** Activity **
Your answer must be an exact copy of the entries, containing no images.

** Provided data **
+ + + +
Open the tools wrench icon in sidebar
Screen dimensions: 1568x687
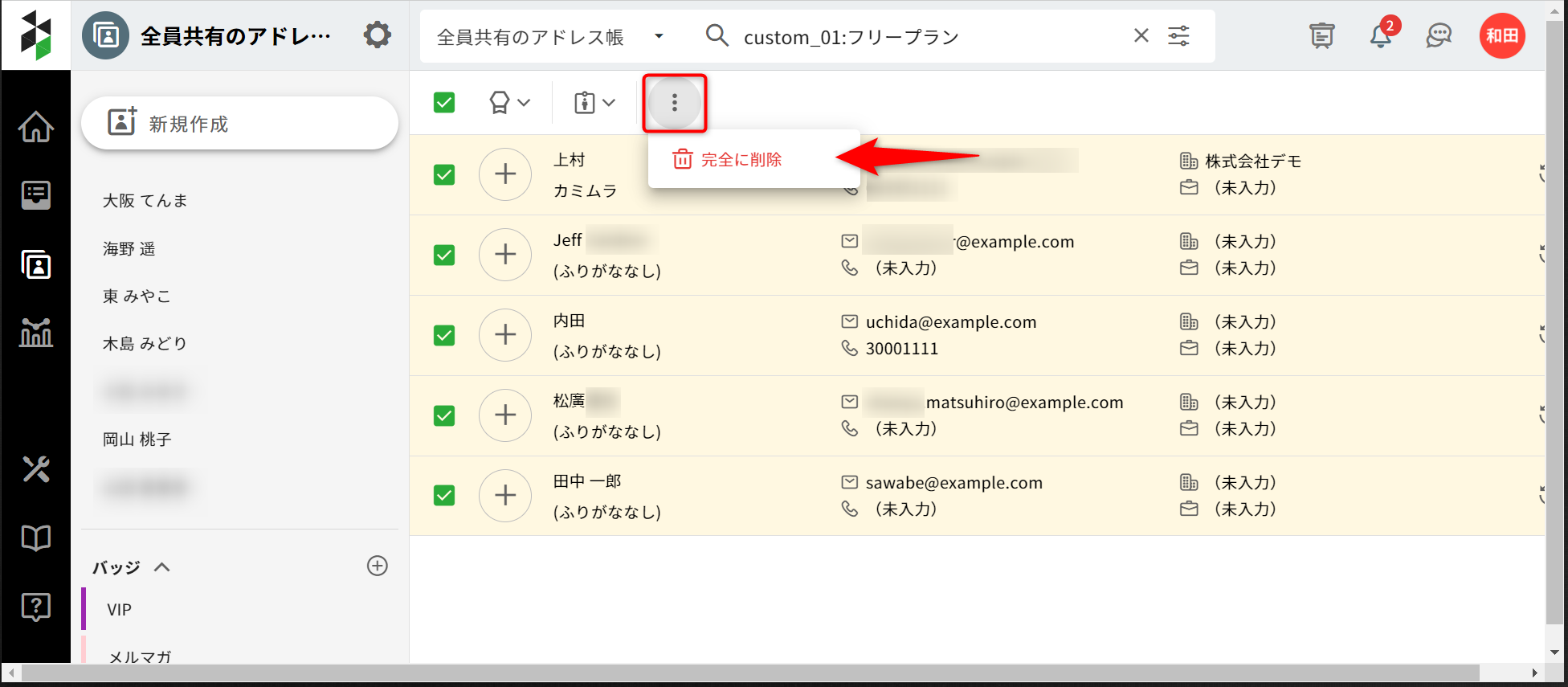(36, 468)
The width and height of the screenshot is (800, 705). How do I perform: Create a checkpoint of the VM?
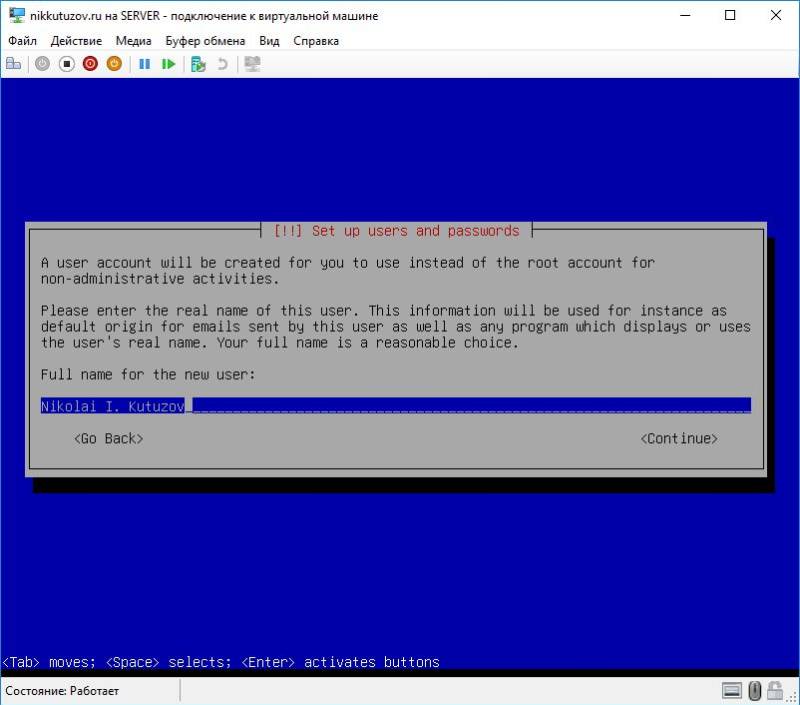click(x=195, y=63)
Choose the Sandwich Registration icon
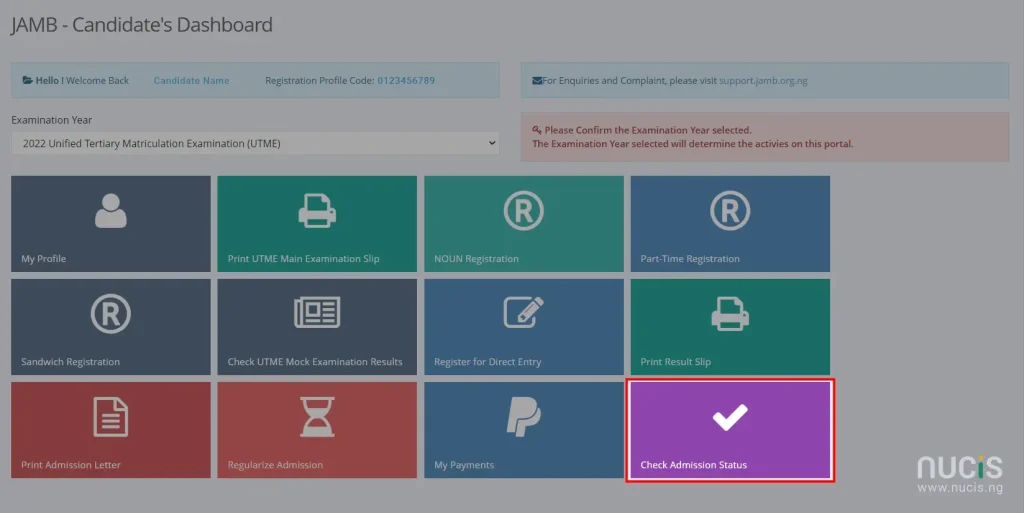 point(110,314)
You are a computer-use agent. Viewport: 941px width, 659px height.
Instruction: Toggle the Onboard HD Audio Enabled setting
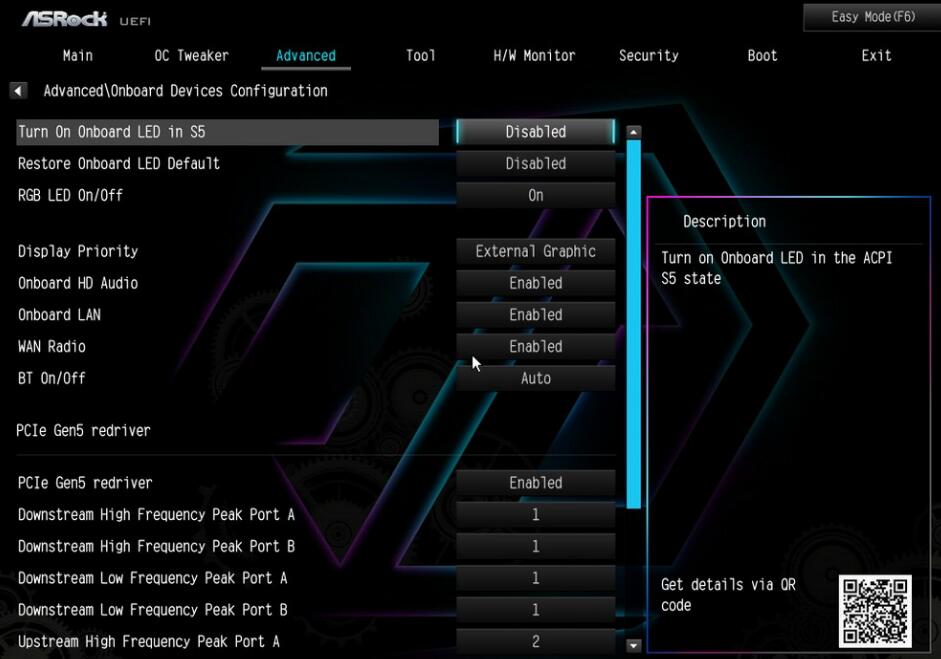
+ + + +
** Task response **
Open the tools wrench icon in sidebar
Screen dimensions: 1568x687
(36, 468)
The width and height of the screenshot is (800, 705). How do I perform: Create a checkpoint of the VM?
click(x=195, y=63)
Choose the Sandwich Registration icon
 point(110,314)
You are a computer-use agent. Viewport: 941px width, 659px height.
Instruction: Toggle the Onboard HD Audio Enabled setting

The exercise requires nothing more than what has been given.